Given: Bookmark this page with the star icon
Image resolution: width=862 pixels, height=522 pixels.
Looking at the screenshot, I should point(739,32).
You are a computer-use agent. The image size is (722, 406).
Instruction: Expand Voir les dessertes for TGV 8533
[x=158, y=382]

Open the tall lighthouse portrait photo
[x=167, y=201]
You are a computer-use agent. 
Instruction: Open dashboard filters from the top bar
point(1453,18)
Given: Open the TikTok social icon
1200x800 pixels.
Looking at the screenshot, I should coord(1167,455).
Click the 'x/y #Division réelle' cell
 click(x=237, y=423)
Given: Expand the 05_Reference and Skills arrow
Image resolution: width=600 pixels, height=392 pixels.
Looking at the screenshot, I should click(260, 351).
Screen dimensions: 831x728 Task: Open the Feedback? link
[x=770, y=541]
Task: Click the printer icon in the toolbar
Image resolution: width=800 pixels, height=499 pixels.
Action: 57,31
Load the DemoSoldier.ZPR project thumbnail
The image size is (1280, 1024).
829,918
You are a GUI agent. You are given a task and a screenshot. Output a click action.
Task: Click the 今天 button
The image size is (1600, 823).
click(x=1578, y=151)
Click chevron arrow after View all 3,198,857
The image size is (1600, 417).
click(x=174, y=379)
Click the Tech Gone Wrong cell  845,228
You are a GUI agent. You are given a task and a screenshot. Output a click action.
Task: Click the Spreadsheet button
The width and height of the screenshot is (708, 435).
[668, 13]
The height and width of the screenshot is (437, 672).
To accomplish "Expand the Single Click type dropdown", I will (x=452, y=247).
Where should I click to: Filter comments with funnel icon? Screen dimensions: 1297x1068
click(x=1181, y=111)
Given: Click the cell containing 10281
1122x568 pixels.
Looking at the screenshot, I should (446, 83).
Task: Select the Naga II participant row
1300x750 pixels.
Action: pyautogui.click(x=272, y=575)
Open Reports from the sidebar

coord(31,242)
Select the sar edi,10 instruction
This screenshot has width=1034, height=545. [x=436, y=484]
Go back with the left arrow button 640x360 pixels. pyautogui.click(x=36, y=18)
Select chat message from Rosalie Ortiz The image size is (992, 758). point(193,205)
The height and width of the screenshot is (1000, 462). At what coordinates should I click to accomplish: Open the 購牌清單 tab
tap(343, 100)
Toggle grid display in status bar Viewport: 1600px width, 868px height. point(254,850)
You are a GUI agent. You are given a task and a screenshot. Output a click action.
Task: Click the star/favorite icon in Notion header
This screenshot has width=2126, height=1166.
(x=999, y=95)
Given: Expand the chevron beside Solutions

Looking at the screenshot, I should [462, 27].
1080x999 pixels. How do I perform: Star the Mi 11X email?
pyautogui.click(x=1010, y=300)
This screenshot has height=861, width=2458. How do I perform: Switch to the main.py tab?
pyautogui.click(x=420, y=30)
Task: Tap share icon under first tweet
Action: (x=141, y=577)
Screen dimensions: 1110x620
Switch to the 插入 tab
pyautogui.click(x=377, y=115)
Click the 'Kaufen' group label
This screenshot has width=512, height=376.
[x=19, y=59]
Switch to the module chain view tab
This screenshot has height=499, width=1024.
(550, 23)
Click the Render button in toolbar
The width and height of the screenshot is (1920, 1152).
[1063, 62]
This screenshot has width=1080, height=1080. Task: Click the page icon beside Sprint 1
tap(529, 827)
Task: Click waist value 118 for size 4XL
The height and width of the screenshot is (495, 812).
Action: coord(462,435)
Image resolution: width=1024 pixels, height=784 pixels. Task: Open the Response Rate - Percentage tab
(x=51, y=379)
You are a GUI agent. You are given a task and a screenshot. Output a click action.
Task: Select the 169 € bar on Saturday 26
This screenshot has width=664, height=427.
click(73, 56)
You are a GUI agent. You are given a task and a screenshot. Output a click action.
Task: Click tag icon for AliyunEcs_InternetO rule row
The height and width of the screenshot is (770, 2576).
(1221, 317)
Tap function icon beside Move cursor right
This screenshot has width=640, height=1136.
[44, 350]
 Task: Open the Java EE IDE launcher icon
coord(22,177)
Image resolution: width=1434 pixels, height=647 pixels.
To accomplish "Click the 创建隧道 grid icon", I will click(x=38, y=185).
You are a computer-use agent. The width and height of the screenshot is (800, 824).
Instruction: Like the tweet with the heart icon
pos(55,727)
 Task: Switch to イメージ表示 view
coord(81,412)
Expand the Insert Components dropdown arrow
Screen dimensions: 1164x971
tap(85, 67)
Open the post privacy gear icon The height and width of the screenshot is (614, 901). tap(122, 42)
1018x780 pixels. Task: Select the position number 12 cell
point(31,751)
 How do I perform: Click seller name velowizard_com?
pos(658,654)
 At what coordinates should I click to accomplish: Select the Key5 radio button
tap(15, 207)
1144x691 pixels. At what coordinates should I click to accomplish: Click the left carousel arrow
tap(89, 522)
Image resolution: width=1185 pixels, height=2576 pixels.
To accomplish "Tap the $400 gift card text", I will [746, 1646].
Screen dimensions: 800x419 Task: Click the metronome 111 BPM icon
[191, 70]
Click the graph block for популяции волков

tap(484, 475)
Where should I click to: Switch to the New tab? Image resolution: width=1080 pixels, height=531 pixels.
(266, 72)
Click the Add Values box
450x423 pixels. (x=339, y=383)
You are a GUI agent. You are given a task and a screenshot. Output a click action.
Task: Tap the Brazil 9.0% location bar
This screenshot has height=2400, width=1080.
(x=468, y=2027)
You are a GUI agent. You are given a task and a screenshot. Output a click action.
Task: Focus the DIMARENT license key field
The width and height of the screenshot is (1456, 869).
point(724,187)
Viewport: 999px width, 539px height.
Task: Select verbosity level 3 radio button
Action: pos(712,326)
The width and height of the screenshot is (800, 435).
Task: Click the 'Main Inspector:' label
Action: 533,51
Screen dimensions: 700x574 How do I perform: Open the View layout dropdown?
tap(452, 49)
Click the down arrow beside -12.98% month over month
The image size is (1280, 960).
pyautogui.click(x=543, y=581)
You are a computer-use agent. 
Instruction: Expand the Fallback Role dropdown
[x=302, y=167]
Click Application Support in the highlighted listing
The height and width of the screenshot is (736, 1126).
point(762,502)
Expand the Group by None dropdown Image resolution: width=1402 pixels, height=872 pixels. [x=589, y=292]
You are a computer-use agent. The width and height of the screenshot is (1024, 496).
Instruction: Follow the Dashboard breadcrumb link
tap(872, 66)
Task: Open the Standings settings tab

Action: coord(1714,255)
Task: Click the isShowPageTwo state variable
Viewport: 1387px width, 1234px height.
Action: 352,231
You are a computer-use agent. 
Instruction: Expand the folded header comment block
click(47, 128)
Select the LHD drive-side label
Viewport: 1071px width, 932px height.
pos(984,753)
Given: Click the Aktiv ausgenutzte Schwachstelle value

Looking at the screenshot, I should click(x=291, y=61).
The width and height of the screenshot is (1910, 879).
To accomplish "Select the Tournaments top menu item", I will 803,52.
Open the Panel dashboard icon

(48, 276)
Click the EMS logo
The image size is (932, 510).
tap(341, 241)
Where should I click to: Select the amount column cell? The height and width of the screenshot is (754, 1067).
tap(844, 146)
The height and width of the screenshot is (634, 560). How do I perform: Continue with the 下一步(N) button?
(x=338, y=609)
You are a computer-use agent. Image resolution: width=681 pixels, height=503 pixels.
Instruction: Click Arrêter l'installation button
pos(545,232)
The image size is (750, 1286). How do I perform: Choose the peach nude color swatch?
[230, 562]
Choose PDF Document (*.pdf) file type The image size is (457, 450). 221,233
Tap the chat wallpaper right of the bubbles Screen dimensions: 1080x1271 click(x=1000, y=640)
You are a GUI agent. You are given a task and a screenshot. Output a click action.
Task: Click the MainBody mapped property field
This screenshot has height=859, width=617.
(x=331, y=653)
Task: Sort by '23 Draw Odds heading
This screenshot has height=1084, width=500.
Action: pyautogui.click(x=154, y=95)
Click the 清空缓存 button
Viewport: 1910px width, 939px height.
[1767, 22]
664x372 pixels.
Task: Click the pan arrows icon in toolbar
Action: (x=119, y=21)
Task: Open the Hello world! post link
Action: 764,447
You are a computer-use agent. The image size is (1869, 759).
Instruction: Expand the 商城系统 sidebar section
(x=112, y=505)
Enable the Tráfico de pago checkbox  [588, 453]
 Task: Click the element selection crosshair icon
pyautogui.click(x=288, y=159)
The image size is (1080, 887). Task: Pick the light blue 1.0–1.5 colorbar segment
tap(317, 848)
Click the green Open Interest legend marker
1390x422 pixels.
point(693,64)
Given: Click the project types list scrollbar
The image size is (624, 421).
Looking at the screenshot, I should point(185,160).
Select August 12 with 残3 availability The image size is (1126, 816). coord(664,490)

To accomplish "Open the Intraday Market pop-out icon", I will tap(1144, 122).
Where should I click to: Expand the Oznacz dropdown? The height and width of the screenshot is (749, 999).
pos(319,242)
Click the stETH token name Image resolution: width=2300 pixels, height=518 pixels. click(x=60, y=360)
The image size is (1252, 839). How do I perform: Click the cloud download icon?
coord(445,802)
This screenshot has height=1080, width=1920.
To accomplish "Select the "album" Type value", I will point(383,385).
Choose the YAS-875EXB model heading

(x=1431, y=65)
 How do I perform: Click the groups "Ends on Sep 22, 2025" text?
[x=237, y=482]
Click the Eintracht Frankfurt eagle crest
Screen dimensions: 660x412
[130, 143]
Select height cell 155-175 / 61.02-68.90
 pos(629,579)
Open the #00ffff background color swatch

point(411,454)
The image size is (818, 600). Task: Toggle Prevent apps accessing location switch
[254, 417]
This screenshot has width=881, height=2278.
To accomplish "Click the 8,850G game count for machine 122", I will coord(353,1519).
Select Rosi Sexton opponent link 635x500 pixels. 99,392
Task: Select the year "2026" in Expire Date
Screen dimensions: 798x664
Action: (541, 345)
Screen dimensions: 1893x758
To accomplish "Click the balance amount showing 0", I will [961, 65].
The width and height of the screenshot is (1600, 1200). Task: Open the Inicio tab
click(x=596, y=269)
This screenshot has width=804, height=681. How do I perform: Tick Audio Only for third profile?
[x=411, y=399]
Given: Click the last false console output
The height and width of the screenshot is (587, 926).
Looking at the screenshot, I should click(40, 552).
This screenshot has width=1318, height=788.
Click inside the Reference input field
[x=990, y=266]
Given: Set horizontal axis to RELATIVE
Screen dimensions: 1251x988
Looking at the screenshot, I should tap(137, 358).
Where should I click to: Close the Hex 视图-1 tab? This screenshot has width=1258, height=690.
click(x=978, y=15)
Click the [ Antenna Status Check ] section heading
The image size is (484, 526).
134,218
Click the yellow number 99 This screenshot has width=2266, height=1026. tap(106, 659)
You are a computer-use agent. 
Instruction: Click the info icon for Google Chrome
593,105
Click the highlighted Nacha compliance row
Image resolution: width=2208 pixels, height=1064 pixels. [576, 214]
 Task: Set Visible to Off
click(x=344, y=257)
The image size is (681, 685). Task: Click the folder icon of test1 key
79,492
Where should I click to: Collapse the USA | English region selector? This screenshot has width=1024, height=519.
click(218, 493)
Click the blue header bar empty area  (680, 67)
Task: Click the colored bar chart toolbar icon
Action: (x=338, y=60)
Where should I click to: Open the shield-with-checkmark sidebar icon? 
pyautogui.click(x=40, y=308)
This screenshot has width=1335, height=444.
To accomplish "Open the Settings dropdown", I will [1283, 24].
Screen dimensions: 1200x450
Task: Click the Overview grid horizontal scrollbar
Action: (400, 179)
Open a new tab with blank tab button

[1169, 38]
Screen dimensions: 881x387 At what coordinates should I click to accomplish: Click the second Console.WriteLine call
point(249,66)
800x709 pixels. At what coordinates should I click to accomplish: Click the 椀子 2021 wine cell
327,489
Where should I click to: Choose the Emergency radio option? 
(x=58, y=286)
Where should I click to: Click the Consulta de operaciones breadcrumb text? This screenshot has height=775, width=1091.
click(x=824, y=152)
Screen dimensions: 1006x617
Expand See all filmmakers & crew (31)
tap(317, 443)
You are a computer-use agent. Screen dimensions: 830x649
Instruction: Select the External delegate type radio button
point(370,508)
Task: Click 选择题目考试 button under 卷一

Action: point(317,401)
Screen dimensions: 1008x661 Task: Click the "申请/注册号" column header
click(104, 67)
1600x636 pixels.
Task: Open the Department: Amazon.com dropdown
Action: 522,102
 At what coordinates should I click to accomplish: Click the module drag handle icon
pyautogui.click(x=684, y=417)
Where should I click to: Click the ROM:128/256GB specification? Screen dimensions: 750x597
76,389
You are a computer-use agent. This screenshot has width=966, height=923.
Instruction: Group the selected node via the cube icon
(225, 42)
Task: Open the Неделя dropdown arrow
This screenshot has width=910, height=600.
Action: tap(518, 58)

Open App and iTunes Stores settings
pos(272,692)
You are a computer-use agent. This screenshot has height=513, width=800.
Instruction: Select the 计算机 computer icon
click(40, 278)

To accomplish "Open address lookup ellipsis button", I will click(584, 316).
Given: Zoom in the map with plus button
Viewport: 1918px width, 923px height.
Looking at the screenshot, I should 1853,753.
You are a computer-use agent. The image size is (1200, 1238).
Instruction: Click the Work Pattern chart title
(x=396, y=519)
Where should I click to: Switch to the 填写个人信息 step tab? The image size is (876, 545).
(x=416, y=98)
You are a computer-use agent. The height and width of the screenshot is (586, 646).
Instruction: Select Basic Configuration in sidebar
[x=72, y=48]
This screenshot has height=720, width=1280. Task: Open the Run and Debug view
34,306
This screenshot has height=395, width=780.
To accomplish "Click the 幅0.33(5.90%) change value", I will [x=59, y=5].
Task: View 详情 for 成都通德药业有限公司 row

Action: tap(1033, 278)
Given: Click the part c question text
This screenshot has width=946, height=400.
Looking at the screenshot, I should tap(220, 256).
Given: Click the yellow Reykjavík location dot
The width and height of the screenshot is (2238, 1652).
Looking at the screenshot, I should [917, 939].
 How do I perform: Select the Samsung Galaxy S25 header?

• Problem to solve: Which lines of the listing include the string "chat"? Pull them out.

• Final answer:
Select chat message from Rosalie Ortiz The image size is (992, 758). point(193,205)
Tap the chat wallpaper right of the bubbles Screen dimensions: 1080x1271 click(x=1000, y=640)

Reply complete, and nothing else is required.